### WORK REQUIRED
Update the records by replacing "SELF SERVICE" with "ACCOUNT SETTINGS" wherever it occurs, leaving all other text unchanged. Omit the pictures from your answer.

[Saved entries]
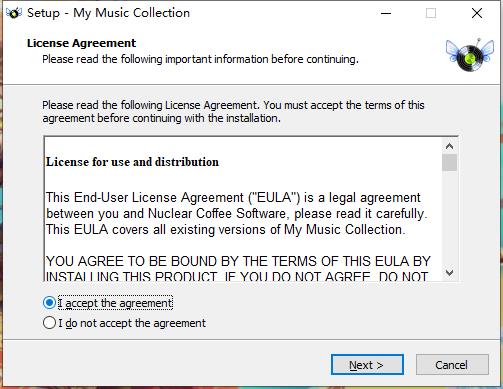This screenshot has height=389, width=503.
Task: Click the license scrollbar down arrow
Action: [x=449, y=273]
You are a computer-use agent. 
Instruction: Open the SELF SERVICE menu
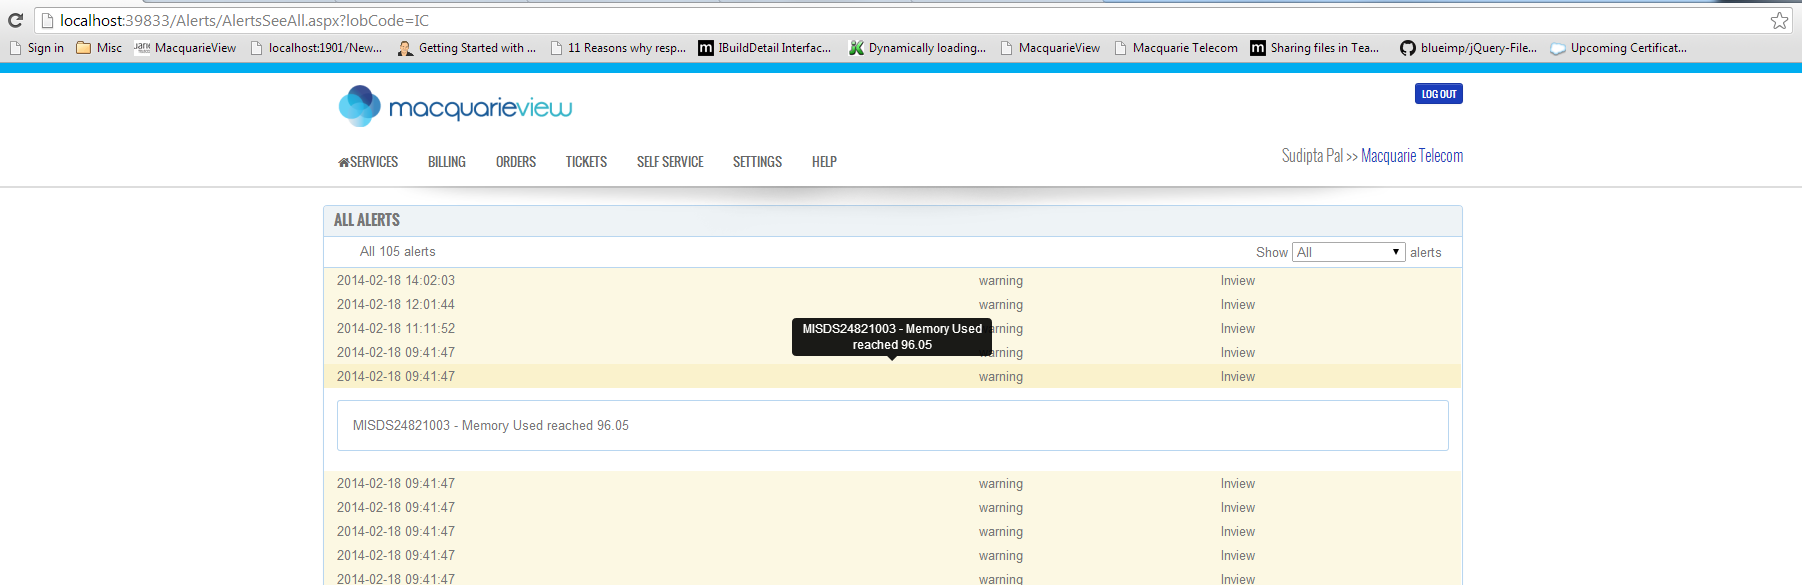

### TASK ANSWER
This screenshot has height=389, width=503.
Task: Click the license scrollbar down arrow
Action: [x=449, y=273]
You are a computer-use agent. 
Instruction: Open the ACCOUNT SETTINGS menu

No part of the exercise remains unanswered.